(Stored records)
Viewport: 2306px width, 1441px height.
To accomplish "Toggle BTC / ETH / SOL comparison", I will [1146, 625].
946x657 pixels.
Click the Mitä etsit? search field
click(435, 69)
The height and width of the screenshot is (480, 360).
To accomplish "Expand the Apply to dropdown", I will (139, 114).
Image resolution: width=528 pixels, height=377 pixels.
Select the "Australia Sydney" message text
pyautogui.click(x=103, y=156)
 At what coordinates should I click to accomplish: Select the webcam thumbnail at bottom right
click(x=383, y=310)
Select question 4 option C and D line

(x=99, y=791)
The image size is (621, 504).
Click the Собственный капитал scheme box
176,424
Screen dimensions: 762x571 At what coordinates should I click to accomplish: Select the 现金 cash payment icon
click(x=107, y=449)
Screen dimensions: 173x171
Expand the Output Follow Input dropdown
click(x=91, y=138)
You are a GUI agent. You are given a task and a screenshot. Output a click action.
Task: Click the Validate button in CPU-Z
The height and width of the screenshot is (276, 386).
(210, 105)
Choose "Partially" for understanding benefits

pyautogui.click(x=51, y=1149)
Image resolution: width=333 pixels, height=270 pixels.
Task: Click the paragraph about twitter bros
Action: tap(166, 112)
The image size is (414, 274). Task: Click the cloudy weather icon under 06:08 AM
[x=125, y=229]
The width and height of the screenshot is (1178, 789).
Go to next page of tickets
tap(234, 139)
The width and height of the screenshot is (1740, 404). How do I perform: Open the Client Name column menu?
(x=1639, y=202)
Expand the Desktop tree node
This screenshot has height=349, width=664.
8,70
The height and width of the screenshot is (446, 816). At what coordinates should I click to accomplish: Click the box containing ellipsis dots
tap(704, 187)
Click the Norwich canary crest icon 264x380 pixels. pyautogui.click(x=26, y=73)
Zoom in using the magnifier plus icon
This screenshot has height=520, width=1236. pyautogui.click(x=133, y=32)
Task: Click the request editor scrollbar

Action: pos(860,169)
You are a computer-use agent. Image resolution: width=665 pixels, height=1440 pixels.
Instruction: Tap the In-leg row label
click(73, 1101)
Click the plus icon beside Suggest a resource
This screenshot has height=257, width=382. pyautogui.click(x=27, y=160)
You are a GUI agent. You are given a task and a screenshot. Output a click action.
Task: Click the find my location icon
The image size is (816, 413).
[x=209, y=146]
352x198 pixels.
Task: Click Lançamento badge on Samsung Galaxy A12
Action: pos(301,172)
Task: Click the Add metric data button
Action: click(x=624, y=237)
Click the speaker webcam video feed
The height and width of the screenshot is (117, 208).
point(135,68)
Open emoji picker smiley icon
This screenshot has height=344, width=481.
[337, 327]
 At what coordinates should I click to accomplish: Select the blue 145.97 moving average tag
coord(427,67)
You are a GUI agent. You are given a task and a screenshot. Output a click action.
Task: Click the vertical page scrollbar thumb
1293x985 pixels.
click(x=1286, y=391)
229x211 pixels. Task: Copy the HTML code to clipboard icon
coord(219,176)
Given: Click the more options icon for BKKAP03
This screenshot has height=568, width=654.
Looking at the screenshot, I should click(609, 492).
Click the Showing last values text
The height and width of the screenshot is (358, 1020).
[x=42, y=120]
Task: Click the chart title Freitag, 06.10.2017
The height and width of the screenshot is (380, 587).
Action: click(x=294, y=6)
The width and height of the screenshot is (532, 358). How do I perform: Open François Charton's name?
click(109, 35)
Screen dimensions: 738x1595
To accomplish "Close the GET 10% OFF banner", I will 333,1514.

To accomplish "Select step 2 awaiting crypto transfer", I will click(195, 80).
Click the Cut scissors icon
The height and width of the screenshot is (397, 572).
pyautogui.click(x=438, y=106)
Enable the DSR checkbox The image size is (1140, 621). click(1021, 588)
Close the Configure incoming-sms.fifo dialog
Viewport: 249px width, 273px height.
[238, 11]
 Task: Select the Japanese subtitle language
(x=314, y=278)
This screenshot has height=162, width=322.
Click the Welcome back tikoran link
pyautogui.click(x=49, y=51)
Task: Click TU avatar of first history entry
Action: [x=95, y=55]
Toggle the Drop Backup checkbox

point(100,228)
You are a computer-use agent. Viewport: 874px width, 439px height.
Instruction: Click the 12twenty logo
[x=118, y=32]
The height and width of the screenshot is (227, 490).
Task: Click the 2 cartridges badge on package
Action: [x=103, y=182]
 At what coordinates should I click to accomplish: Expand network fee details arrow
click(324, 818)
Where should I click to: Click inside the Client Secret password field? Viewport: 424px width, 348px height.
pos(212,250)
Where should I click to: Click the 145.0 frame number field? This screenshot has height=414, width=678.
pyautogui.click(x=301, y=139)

* [Task]:
Look at the records above. Copy every line where the string "will" occurs.

* [Task response]:
To accomplish "Toggle BTC / ETH / SOL comparison", I will [1146, 625].
To accomplish "Expand the Apply to dropdown", I will (139, 114).
To accomplish "Close the GET 10% OFF banner", I will 333,1514.
To accomplish "Select step 2 awaiting crypto transfer", I will click(195, 80).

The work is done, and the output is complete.